I picked up a package from Erin Forbes last Saturday. It is from Rossman Apiaries and looked really good. Very few dead bees in the bottom. I brought them home and installed them in a medium box. Strangely the cork in the end opposite the candy was crooked and had no candy plug so I wound up taking the cork out of the other end and making a small hole in the candy on that end.
I opened the hive up on Monday to see if the queen was out yet, but she was not so I put her back. Otherwise everything looked normal.
Yesterday (Thursday) I opened the hive up and found the queen cage empty. I looked through several frames before I found some eggs. Yay! The bees were drawing comb and putting in nectar.
They also had started a queen cup 1/3 of the way from the top of the frame--not a swarm cell, apparently a supersedure cell. I guess they are not happy with their new queen? I'm going to leave them alone for now. The weather has been too rainy and cool to do much besides feed them
Yesterday I picked up a package from Brown's Bee Farm. Also Georgia bees, but not from Rossman. I should copy over the information from the box. There were some dead bees on the bottom of the package, but not a huge amount. A good cluster formed around the queen cage.

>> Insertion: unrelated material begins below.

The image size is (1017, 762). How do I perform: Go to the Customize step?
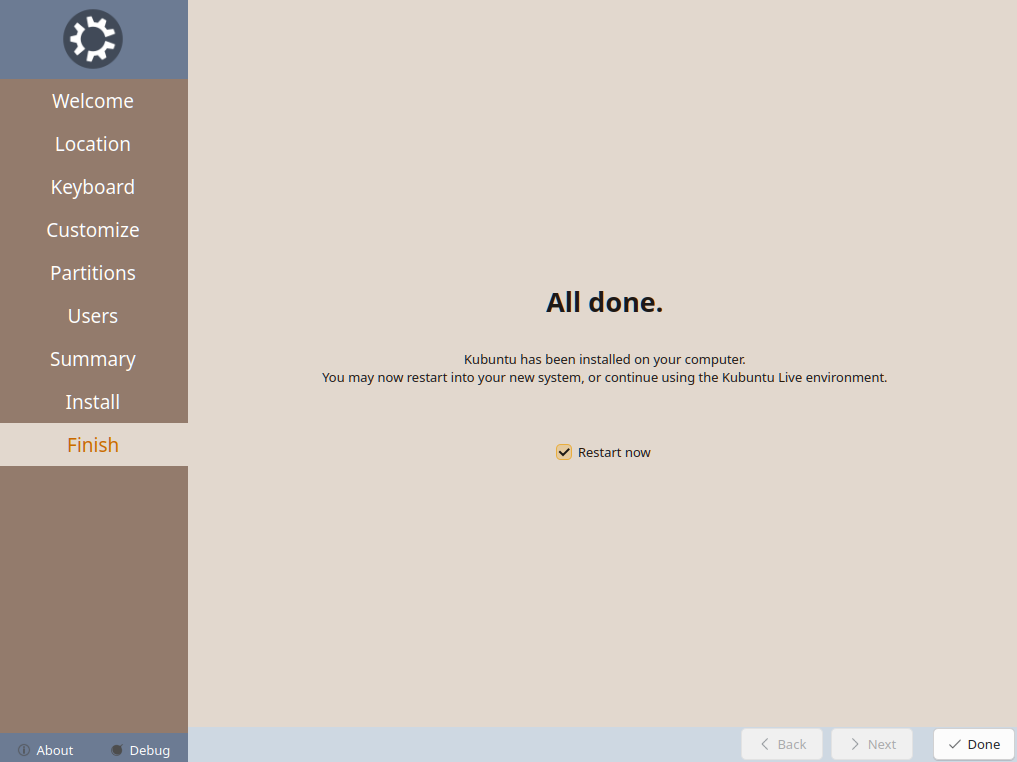tap(93, 230)
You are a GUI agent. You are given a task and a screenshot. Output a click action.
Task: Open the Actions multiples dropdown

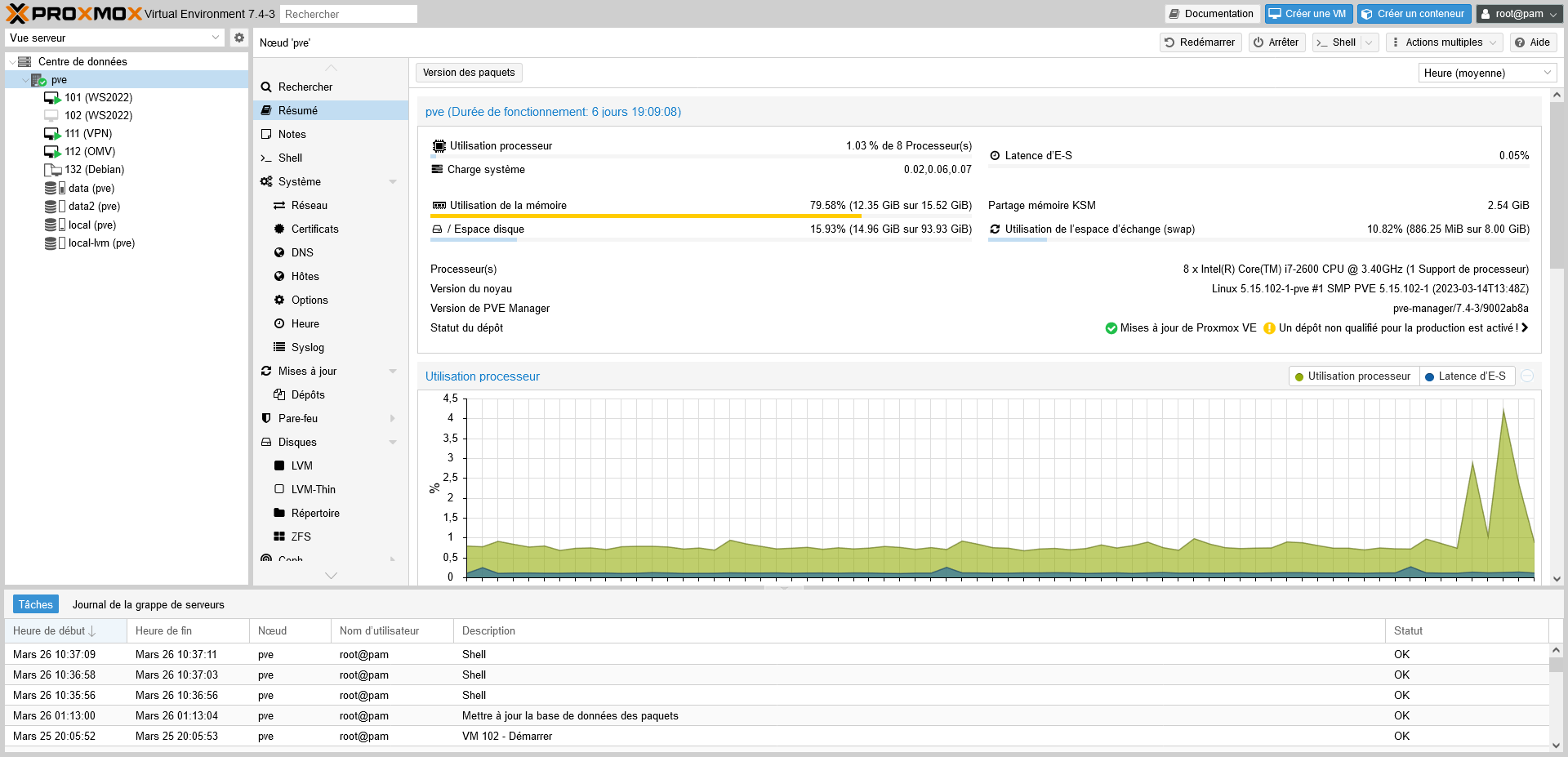(1443, 42)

Again the cork opposite the candy was crooked and had no candy plug. The queen also seemed to have a lot of attendants. I don't know if that means anything or not. I did the same thing with this queen cage and pulled the cork on the end with the candy and dug out some of the candy so the bees should have an easier time freeing her. It's supposed to rain all weekend so I won't be able to look in on them until Monday.
Both hives have buckets of 1:1 syrup with a feeding supplement. One medium box with screened bottom and telescoping top.
I have been trying out the uniform that I noticed the master beekeepers wore at the Open Hive at the beginning of May--a veil, but no gloves. It is actually easier not to squish a bee if you can feel it before closing your fingers on it. The only thing is they had their veils attached to jackets/shirts so no bees in the armpits:) That's the thought that freaks me out when I'm working with the veil. I can keep the bees out of my face and hair, but I'm usually wearing a t-shirt if it's warm and getting stung in the armpit seems like such an awful thought. Maybe it has to happen so I can get over it. No stings so far this year so I'm doing better than last year.